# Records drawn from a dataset
━━━━━━━━

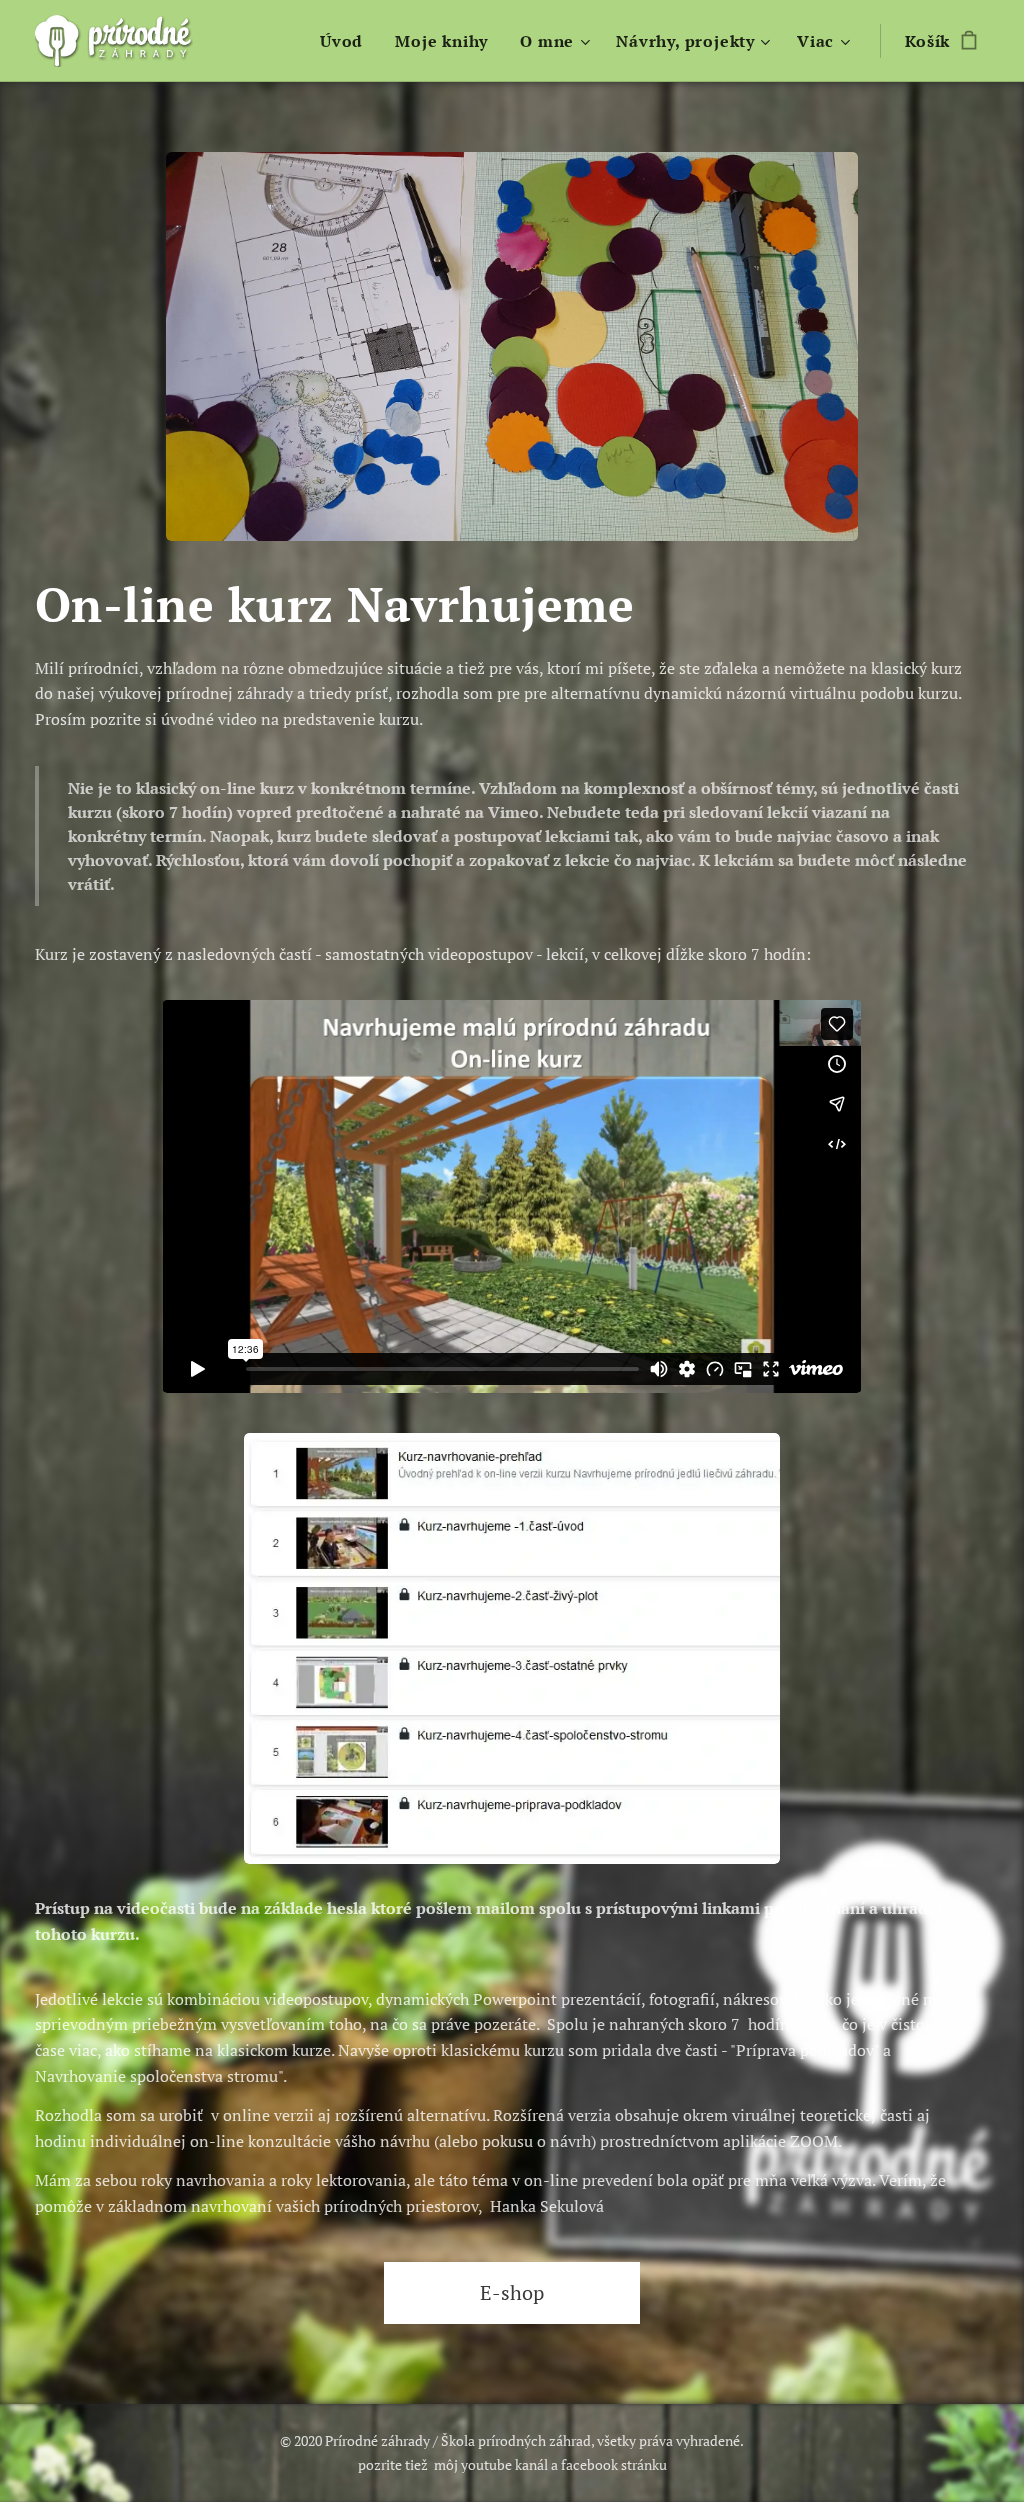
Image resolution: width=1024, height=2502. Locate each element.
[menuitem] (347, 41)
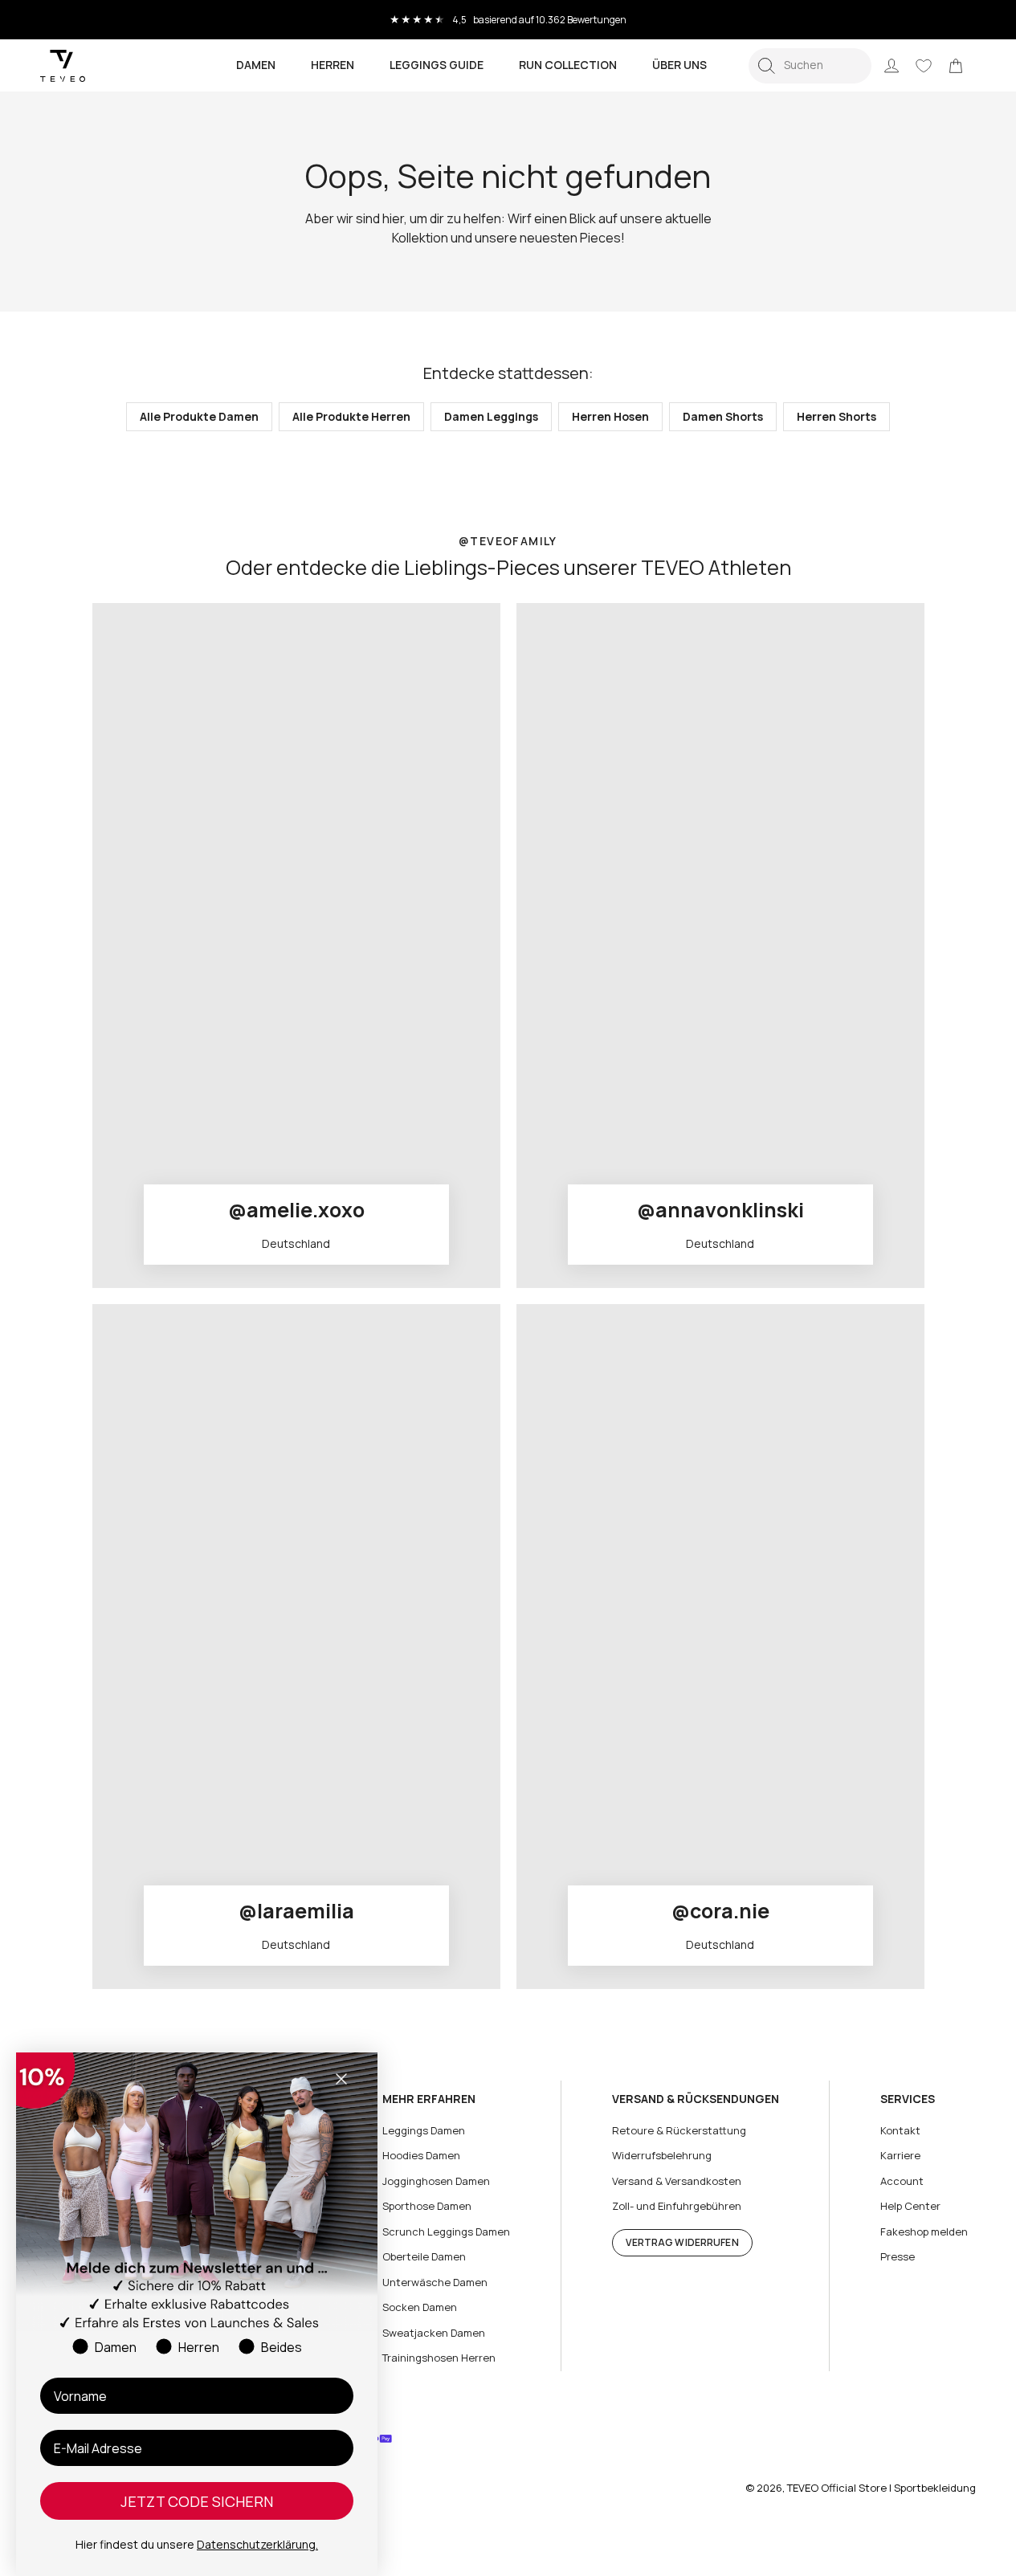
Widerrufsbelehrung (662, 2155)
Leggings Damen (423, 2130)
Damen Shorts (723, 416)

━━━━━━━━

# Your assignment
Render the records above word for word and leave the pictures out.

# Answer section
Image resolution: width=1024, height=2502. Locate each element.
[menuitem] (347, 41)
Widerrufsbelehrung (662, 2155)
Leggings Damen (423, 2130)
Damen Shorts (723, 416)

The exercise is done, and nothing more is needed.